Ticking timebomb of $3.7bn pensions

By NEIL HARTNELL

Tribune Business Editor

nhartnell@tribunemedia.net

The Government’s unfunded multi-billion dollar pension liabilities, projected to hit $3.7bn by 2030, were yesterday branded “a big time bomb waiting to go off”.

Robert Myers, the Organisation for Responsible Governance’s (ORG) principal, told Tribune Business that unfunded civil service pensions were threatening to send The Bahamas “bankrupt” unless swift corrective action was taken.

He spoke out after the International Monetary Fund (IMF), in its full Article IV report on The Bahamas, again warned that the current system - where civil servants contribute nothing to funding their retirement - is “unsustainable”.

The Washington DC-based Fund again listed civil service pensions, together with the public sector’s wage bill and loss-making state-owned enterprises (SOEs), as three key reforms that the Government must target if it is to reverse The Bahamas’ fiscal decline.

“The civil servants’ pension system is unsustainable,” the IMF warned. “Government employees draw pensions at retirement without contributing to the system while employed.

“Staff analysis in the 2016 Article IV Staff report noted that accrued government pension liabilities totaled B$1.5bn in 2012, and would rise to B$3.7bn by 2030 as the population ages.”

The IMF called for reforms that involve “moving to a contributory regime in the near term, and to a defined-contribution scheme in the medium-term”. This would require civil servants to contribute a portion of their salary to funding their retirement, rather than having this financed 100 per cent by the taxpayer through the Budget - as is done currently.

Mr Myers yesterday described these unfunded pension liabilities as the Bahamas’ “single biggest problem” alongside energy costs, the near-$8 billion national debt and $300 million-plus annual deficits, and accused successive administrations of “ignoring” the looming problem.

“That’s going to be a big time bomb waiting to go off,” the ORG principal told Tribune Business of the civil service pensions. “That’s a big issue that they just keep ignoring.
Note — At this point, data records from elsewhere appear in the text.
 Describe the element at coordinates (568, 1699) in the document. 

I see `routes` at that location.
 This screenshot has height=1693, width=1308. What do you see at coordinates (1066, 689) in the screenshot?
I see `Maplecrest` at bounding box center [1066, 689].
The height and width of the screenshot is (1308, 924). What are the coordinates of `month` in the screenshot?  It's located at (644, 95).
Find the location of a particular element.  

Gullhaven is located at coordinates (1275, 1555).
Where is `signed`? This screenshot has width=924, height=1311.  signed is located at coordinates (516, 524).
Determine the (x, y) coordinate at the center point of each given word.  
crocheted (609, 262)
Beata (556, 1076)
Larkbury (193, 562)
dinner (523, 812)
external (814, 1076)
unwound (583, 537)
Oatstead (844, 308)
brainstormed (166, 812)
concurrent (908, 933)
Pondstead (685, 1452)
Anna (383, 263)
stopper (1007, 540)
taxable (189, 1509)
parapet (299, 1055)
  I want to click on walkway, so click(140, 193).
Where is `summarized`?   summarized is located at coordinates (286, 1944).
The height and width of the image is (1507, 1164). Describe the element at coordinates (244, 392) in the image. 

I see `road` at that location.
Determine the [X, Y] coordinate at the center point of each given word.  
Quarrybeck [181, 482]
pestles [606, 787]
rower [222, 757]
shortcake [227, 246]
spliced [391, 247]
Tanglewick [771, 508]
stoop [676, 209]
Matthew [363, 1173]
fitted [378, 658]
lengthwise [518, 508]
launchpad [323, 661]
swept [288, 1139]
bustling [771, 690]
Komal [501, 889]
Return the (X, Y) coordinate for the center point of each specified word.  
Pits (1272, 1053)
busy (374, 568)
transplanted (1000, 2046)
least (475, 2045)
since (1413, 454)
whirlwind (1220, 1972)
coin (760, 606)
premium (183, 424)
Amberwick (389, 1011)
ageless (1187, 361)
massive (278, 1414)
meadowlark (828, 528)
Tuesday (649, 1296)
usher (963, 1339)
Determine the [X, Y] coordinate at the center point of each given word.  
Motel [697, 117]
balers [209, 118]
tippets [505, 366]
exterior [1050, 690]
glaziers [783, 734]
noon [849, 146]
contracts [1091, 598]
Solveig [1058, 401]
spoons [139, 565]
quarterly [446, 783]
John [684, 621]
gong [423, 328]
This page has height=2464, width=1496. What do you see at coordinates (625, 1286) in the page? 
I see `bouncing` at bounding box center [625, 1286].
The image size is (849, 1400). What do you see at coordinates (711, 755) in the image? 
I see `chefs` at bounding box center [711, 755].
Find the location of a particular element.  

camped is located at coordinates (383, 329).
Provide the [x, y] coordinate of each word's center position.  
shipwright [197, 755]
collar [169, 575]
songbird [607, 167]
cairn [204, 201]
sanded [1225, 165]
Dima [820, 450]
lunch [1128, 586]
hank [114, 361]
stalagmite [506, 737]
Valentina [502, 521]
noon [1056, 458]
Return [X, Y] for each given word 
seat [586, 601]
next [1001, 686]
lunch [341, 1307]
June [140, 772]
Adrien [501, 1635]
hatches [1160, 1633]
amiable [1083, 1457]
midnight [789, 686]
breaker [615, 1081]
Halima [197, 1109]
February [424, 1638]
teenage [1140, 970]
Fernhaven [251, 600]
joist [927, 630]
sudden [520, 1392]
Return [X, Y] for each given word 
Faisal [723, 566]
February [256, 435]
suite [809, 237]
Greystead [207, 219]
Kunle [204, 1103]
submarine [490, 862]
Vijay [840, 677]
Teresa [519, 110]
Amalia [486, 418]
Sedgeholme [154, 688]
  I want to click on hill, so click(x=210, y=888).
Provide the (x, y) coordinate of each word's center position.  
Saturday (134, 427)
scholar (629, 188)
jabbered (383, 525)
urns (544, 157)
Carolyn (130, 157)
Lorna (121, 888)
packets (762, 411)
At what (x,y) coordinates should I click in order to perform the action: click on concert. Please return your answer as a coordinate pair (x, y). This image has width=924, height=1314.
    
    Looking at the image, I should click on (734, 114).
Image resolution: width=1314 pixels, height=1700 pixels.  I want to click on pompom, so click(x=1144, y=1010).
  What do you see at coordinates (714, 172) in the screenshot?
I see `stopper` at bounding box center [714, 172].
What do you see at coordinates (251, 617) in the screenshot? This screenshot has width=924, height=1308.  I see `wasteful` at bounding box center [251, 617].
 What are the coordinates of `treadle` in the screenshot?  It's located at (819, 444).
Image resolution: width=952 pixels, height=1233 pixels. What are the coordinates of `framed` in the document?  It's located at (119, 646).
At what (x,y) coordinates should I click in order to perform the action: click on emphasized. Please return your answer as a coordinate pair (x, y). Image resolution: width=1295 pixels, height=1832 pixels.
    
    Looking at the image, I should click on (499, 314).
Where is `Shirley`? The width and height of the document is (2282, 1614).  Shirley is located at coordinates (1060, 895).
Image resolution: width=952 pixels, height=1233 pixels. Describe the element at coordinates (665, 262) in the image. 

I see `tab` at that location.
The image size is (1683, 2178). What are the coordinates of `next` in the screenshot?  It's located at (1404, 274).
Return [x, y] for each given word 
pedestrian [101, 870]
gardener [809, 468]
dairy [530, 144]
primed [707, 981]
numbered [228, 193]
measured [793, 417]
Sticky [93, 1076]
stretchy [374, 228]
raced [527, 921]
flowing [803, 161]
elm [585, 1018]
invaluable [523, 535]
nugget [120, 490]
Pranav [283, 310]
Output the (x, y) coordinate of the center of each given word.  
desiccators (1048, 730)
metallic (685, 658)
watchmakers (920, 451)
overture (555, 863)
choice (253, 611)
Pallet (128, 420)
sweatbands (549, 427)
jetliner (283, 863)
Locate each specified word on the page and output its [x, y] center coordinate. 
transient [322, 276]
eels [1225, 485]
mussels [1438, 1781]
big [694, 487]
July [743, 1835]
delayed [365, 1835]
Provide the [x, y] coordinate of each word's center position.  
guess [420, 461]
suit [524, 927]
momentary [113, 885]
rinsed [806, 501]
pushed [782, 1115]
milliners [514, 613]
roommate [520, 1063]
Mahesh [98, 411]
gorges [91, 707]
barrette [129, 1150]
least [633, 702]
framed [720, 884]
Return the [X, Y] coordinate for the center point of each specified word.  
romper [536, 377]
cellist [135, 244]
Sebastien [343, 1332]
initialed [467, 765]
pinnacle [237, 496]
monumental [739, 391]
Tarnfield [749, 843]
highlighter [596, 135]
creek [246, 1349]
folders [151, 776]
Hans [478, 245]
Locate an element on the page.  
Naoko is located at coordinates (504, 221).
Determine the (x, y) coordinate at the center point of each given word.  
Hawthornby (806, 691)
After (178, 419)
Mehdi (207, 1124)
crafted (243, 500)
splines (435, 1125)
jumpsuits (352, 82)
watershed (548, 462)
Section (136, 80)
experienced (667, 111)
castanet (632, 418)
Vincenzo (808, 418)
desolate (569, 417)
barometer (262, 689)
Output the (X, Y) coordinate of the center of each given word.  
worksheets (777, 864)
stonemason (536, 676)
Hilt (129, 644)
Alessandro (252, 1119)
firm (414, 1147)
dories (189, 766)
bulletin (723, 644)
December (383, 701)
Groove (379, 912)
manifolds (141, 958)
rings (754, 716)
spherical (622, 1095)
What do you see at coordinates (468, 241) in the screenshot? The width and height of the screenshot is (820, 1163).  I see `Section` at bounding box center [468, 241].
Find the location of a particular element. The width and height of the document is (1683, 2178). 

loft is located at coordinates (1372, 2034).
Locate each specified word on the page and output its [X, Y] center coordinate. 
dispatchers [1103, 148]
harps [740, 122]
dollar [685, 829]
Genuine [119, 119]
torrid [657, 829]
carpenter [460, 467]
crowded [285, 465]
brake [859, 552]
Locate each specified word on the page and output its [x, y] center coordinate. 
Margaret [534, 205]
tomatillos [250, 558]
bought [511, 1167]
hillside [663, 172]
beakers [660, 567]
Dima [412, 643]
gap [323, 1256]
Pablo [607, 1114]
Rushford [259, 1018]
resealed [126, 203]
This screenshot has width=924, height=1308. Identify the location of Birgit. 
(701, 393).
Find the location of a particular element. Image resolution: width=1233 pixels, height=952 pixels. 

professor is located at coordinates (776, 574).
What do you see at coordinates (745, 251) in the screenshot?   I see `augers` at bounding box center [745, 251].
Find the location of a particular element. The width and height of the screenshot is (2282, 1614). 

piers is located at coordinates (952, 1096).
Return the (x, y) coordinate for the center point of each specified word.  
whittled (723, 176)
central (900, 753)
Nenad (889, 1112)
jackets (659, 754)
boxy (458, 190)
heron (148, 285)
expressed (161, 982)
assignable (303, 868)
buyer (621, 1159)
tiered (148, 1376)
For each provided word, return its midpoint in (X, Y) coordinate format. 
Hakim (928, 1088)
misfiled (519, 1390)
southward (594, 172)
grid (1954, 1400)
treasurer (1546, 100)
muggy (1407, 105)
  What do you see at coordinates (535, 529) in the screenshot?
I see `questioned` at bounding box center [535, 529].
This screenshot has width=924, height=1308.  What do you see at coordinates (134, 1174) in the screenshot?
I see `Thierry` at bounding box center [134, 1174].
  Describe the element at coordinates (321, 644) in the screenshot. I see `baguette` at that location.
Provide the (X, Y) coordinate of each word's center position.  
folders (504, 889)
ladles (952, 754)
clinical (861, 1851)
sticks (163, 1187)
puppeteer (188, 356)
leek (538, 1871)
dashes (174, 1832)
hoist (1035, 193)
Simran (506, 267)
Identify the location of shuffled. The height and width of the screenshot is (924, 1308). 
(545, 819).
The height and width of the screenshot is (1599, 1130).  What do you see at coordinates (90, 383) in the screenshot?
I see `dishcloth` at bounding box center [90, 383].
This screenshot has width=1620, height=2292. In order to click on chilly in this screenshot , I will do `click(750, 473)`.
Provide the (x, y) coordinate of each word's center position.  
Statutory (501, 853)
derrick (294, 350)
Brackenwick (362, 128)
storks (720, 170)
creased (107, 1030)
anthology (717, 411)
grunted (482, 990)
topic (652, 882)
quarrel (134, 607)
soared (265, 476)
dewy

The pension liabilities, outside of debt reduction and deficit reduction, it’s the single biggest problem we have.

“It’ll make the losses incurred by Bahamasair pale in comparison, or any of the others. You could take ZNS and all the others, add them together, and the [pension] liabilities would still be significantly bigger. If you look at those numbers, it’s tantamount to telling you that if you don’t deal with it you’re going to go bankrupt.”

The Government has known of its growing pension crisis for some time, but successive administrations have neglected to take any corrective action, instead preferring to ‘kick the can down the road’.

Tribune Business possesses a presentation delivered by the KPMG accounting firm in 2013, the early years of the Christie administration, which provided options for how the Government could arrest a growing liability that threatens to burden future Bahamian generations.

KPMG estimated the unfunded, ‘pay-as-you-go’, civil service pension liabilities at around $1.5 billion. These liabilities are set to increase to $2.5 billion by 2022, and $4.1 billion by 2032, unless reforms are enacted.

The IMF, for its part, said in 2016: “Government pensioners (15 per cent of the public work force) receive pension payments from the Budget that, on average, stood at 1 per cent of GDP and 7.3 per cent of tax revenue per year in 1994–2014.

“The accrued pension liabilities [will total] $1.5 billion in 2021 (17.9 per cent of GDP). Pension payments and liabilities are projected to reach $230 million (1.5 per cent of GDP) and $3.7 billion (24 per cent of GDP), respectively, by 2030.”

The payments to civil service pensioners come directly out of the Government’s annual Budget, as no specific scheme has been set aside for them. The 2017-2018 Budget allocates $95 million to pension payments, and projects that this sum will be held constant for the next two fiscal years.

The IMF’s 2018 Article IV report projects a $2.2 billion increase in these unfunded liabilities over the 18 years to 2030, which translates into an average increase of $122 million per year.

“If that doesn’t wake somebody up they probably shouldn’t be in the job,” Mr Myers said yesterday. “They’ve got to get that capped. You can’t afford to lose over $100 million per year.”

The IMF previously called for civil servants to contribute 5 per cent of their salaries towards their pensions, with the Government matching this sum, converting the system into the ‘defined contribution’ scheme most commonly used worldwide.

“Pension payments have trended up to an estimated 1.1 per cent of GDP in fiscal year 2017, and population aging will increase them further,” the IMF said last year. “Staff recommended transforming the civil servants’ pension system into a contributory regime in the near term, with contributions commensurate with benefits, and with a view to move to a defined-contribution scheme in the medium term. Setting contributions at 5 per cent of wages for pensionable employees could yield revenues for 0.3 per cent of GDP.”